REQUIRED TASK.
Reproduce the listing starting at its first line and ending at the line that contains "at that location.", swapping "screenshot" for "screen image" and changing nothing else. Leave the pictures out of your answer.
┏━━
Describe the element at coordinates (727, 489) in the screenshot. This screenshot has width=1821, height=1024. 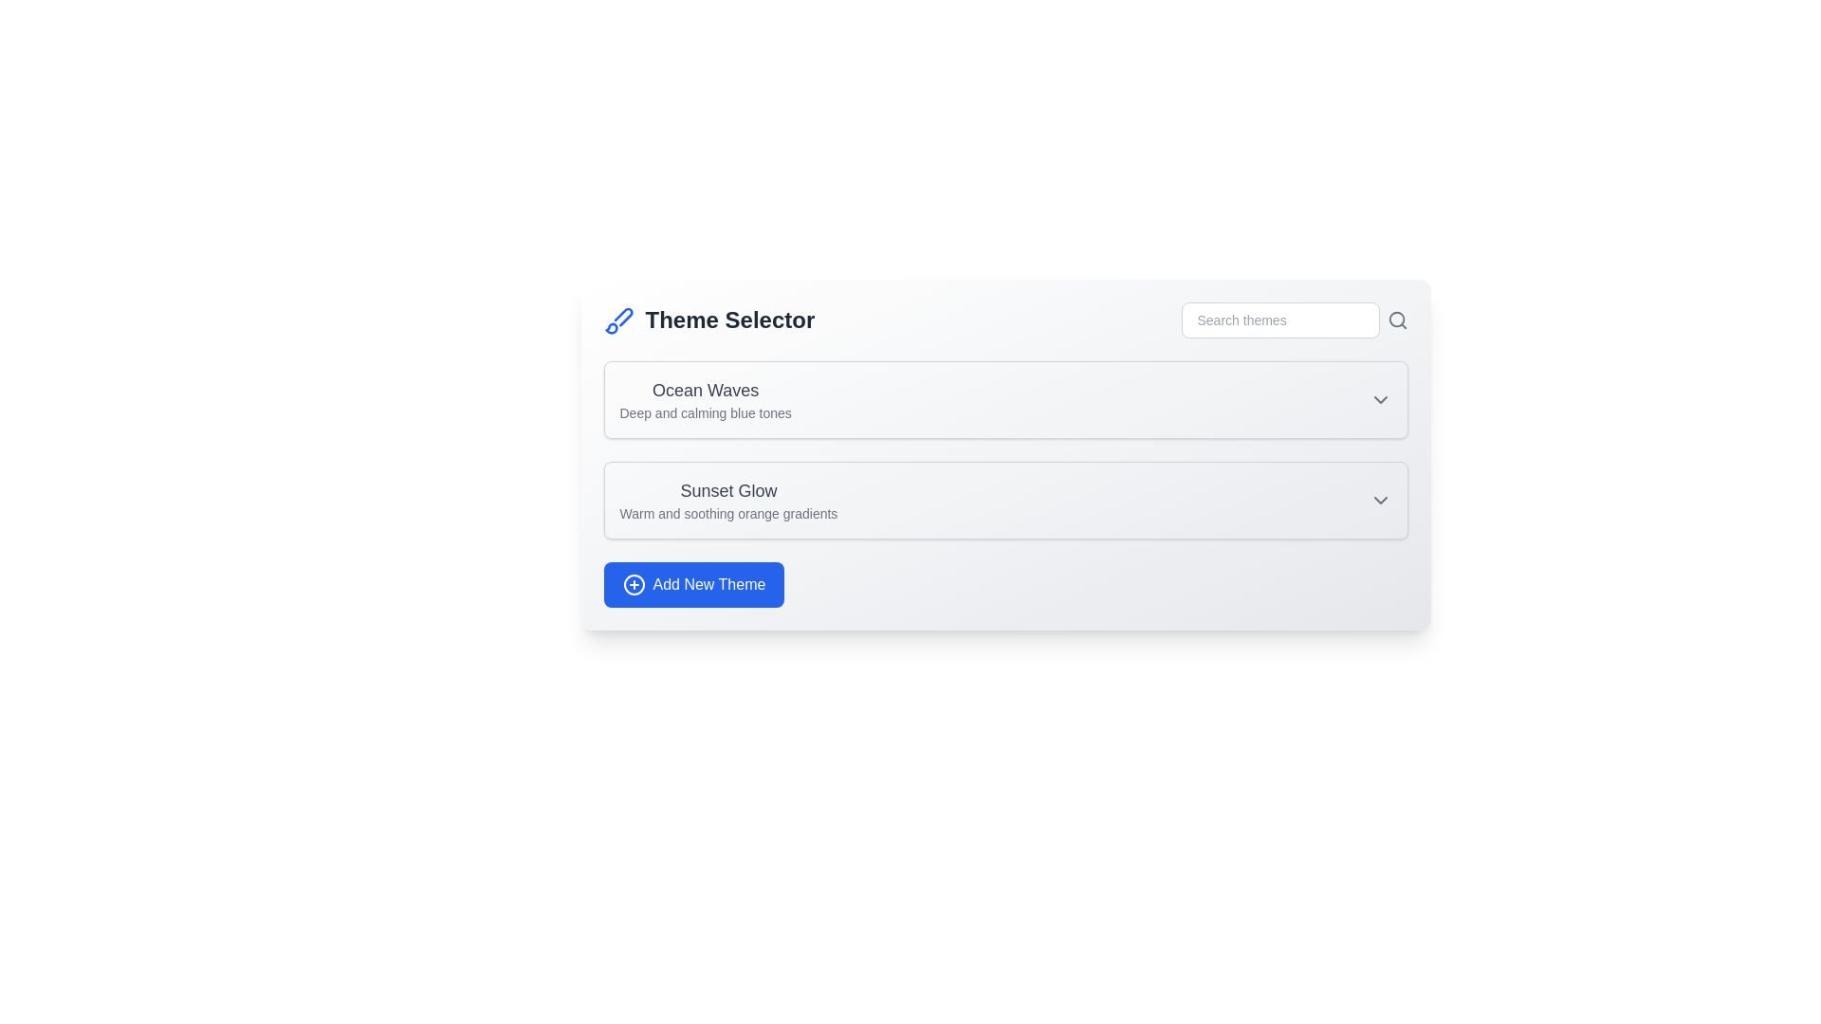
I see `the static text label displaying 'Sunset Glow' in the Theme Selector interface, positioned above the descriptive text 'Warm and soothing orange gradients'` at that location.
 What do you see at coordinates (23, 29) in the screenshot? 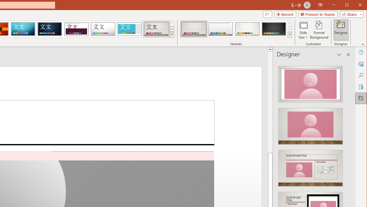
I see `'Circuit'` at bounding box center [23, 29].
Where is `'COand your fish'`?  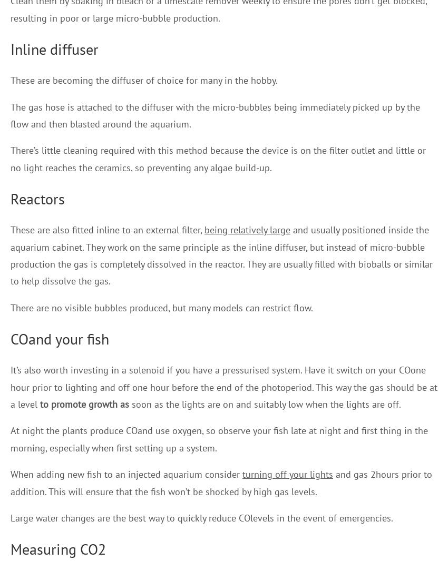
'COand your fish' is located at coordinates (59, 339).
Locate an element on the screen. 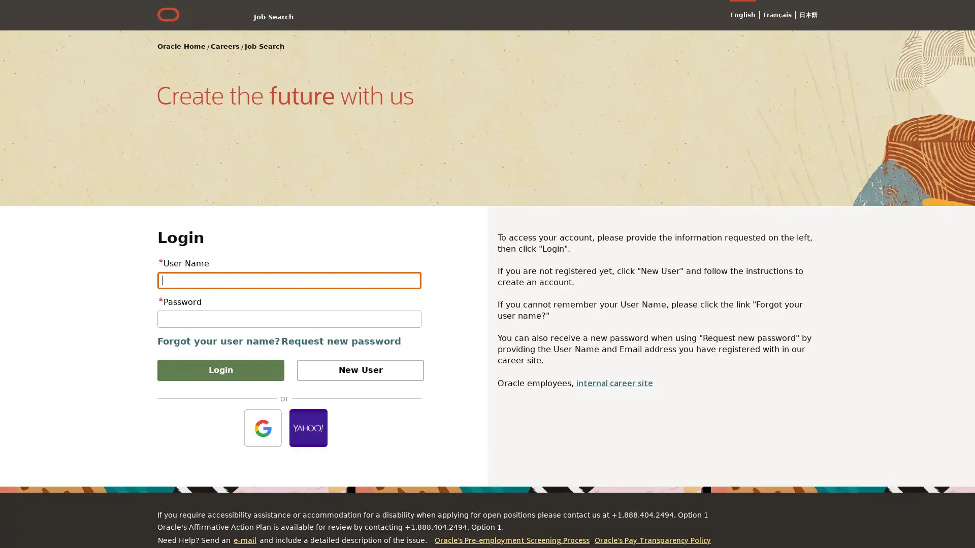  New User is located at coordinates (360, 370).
┗━━
PROBLEM SOLUTION.
Describe the element at coordinates (727, 489) in the screen image. This screen image has width=1821, height=1024. 
I see `the static text label displaying 'Sunset Glow' in the Theme Selector interface, positioned above the descriptive text 'Warm and soothing orange gradients'` at that location.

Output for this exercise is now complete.